## Work to be completed
Print the rows starting at the line containing "Click the Last updated timestamp text" and ending at the line containing "Action: pyautogui.click(x=1140, y=635)", including both of those lines, and leave the pictures out.

## Dataset records

=======

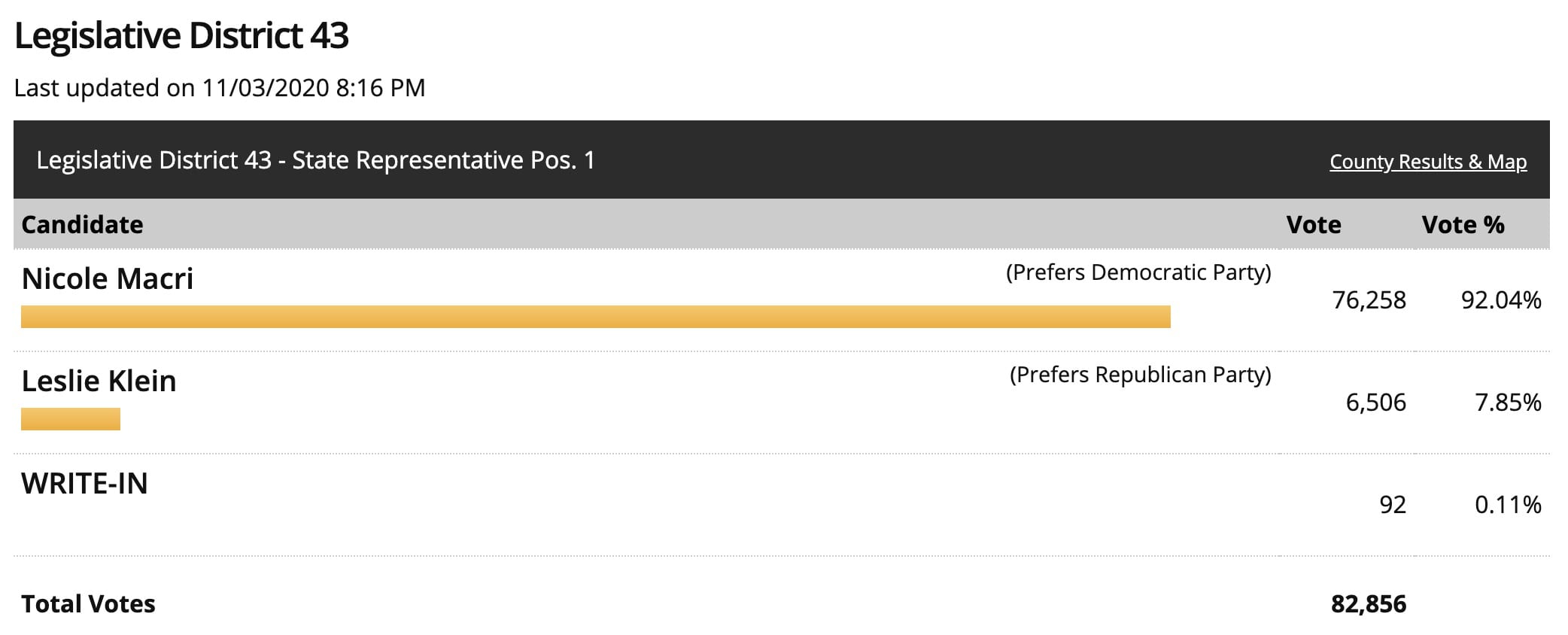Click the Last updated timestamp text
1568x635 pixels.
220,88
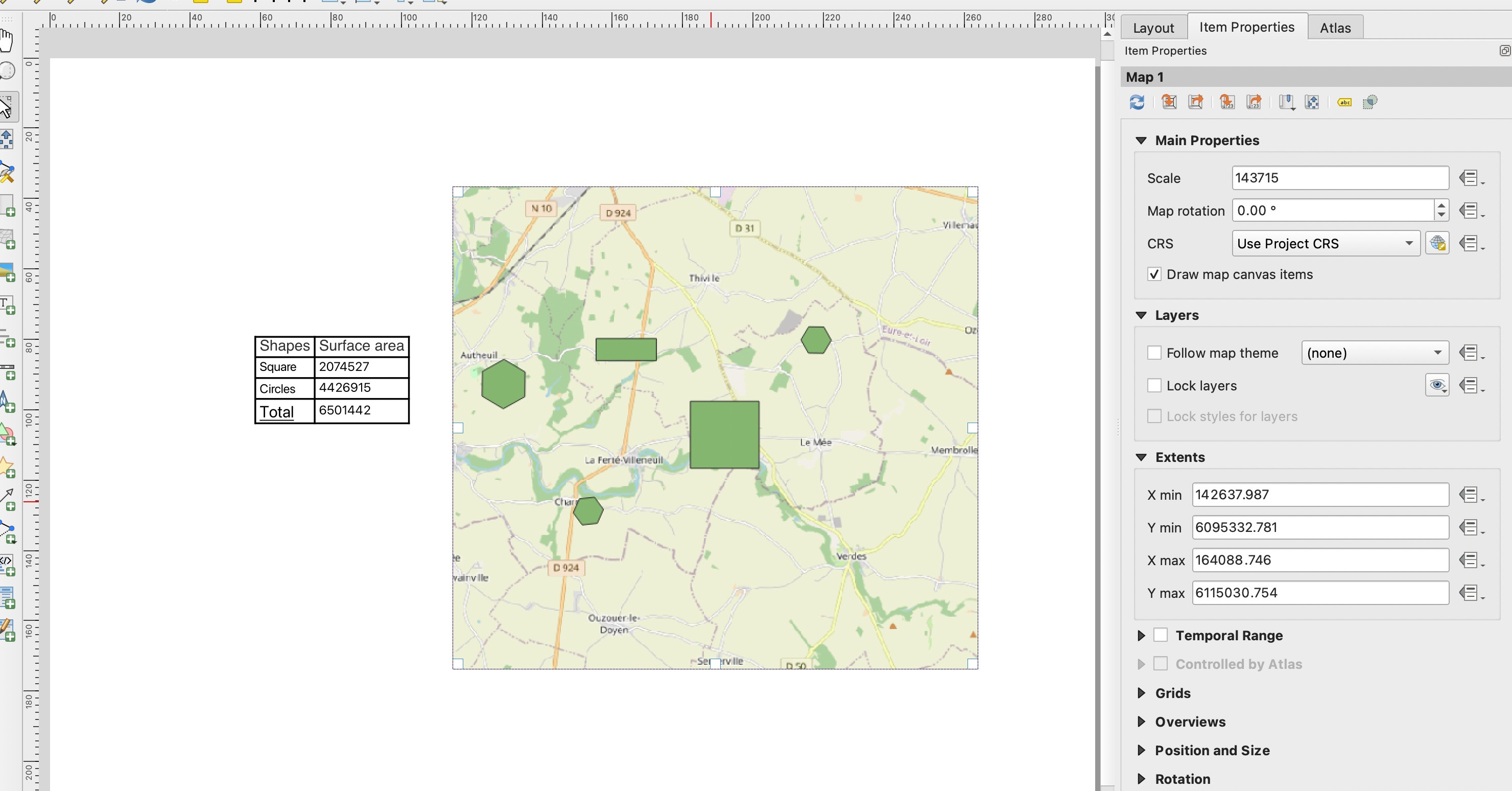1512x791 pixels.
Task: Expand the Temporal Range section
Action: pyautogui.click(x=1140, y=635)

=======

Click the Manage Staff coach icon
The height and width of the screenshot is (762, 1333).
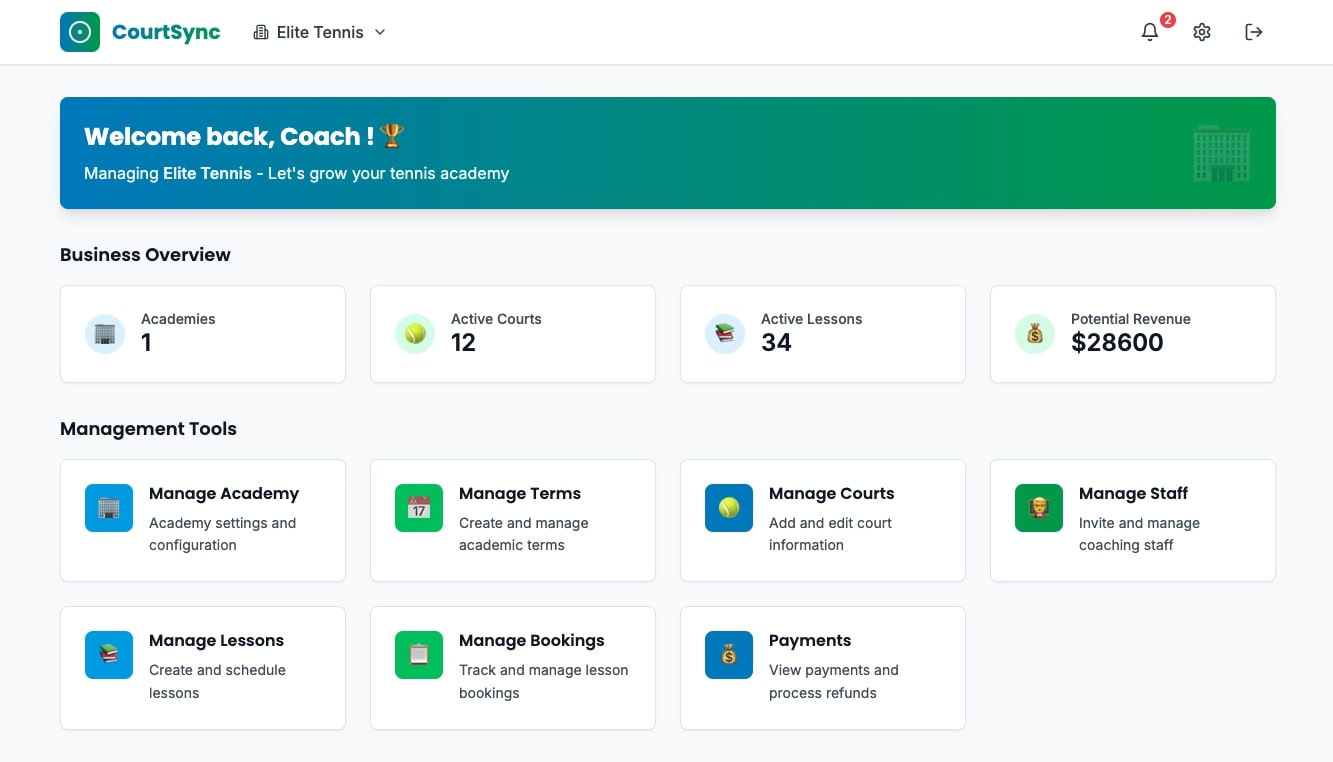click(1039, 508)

=======

## Solution to this exercise
Click the Last updated timestamp text
1568x635 pixels.
220,88
1512x791 pixels.
Task: Expand the Temporal Range section
Action: pyautogui.click(x=1140, y=635)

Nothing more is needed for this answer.